À medida que fui lendo, notei que o clima parecia querer fazer parte da leitura. Não eram dias de sol, mas solenes dias nublados e sóbrios dias de chuva.
Na segunda parte me lembrou a estátua de Drummond, aquela sentada de costas para o mar a compor o cenário, como a esperar alguém para uma conversa, ou a pensar em versos não escritos, na poesia e talvez até mesmo no poeta.
"Viver é colecionar mortes" choradas e pranteadas pelos vivos. As referências me levaram a crer que chorara aqui a morte do amigo Mário de Andrade, em QUINTANA'S BAR vemos seu nome. Enquanto no poema de nome ANIVERSÁRIO uma alusão a Macunaíma. Andrade, que partiu em fevereiro de 1945, teve seu legado chorado em letras e rimado em palavras, pelo amigo de longa data outro Andrade, Drummond. Achei terna e justa a homenagem.
De muito é sabido que podemos deixar um lugar sem que este lugar nos deixe. Mas que fica nas lembranças, memórias e saudades. Na pena de Drummond, essas ficaram em poesia, arte e coisa concreta nas casas e construções, o efeito do tempo, às anotações e observações das mudanças e das coisas que permanecem resistindo.
Não apenas o lugar, mas muito mais um olhar para a história que se fez na flora, no lugar, nas pessoas. Na história que foi e ainda é, mas que com certeza só alguém com sangue mineiro saberia contar e escrever.
Os versos em Claro Enigma são de autor consagrado, homem experimentado pelo tempo e pela vida.
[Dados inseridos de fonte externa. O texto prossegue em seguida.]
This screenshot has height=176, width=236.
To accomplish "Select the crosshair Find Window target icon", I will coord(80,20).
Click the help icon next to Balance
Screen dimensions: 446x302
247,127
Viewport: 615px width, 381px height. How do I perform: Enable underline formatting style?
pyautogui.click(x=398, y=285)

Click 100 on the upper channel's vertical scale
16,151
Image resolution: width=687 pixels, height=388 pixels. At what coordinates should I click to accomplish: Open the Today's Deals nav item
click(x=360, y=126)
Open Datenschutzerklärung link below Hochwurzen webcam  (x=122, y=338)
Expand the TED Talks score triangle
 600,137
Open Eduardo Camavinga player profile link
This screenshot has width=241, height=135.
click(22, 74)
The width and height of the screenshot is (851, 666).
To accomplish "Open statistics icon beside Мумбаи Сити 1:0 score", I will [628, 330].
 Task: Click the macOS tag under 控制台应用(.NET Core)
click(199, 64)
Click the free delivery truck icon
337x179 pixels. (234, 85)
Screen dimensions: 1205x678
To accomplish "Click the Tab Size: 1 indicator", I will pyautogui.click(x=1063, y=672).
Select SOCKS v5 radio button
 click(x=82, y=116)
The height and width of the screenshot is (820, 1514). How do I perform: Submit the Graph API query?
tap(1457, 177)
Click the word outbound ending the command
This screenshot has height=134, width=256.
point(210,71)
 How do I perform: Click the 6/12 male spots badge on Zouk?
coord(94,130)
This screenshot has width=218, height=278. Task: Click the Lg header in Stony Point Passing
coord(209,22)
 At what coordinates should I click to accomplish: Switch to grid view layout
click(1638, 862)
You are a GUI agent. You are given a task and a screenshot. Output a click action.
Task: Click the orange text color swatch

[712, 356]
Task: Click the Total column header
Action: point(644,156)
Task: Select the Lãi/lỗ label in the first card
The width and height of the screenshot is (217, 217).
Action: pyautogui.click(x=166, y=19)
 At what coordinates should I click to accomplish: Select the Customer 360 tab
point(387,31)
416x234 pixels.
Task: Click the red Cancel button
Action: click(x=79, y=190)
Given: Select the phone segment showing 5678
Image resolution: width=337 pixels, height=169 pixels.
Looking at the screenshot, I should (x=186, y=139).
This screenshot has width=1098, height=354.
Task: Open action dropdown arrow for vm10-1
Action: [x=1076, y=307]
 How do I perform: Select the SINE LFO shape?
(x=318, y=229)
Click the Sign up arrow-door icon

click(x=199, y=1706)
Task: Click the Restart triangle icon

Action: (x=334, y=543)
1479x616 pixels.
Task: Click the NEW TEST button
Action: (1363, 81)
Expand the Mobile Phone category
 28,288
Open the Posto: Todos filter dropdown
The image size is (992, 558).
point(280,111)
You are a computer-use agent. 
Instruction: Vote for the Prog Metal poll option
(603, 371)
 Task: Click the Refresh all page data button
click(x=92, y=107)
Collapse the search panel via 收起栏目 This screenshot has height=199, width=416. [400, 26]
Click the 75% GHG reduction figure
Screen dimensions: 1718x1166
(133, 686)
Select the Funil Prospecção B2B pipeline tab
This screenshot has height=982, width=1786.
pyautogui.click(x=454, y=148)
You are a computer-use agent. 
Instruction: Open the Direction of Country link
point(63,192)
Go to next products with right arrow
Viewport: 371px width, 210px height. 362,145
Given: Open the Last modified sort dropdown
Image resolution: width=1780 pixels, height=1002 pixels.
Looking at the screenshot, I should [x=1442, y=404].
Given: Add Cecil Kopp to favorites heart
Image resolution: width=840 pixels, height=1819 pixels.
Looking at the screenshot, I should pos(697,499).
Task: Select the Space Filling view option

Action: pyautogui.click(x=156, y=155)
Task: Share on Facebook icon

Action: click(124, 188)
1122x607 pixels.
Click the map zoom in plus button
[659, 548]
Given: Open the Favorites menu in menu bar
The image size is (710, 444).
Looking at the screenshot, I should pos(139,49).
Alguém que na roda do tempo já provou do doce e do fel. Por isso mesmo mais difícil de se ler.
Qual o momento em que para de pensar na vida e começa a se indagar sobre a própria morte? O que deixamos e a quem será deixado, seja um bem, seja o legado de toda nossa vida. Ah, a vida que já nasce com a certeza da morte.
Cada verso me colocou entre o hoje e a infinidade, porque me sentia lendo e pensando que o futuro nada mais é que o presente que ainda não aconteceu e que, em algum momento, a morte seja para nós, o agora.
O que seria morrer sem se dar conta do existir? O que é existência? É preciso ter a consciência dela para de fato ser? As poesias aqui perguntam e indagam, criam não apenas respostas, mas novas perguntas e indicações e ficam as voltas com o "E se...?".
E na última parte temos o poema A Mesa, que fala de família, gerações e parentes. Dos dias que passam e das coisas que ficam e das que se vão. Dos que se foram, de quem partiu e voltou e de quem chegou. Da vida íntima de um lar que acontece a mesa, do dia a dia e das festas. A celebração mais verdadeira da vida como ela é.
Claro que existem outras poesias que não nomeei aqui, porém entendo que devem ser descobertas por quem lê as delícias que essa antologia reserva.
Nesta edição, como na anterior, a capa e os extras mantêm a estética da coleção. Igualmente contem a Cronologia na época do Lançamento (1948-1954), que nos apresenta não apenas Drummond (CDA), mas também o Brasil, a Literatura Nacional e o mundo há época, uma preciosidade que adorna a joia que é esta edição, um verdadeiro presente aos leitores. E também as: Bibliografia do autor, Bibliografia Seleta e Índice dos primeiros versos.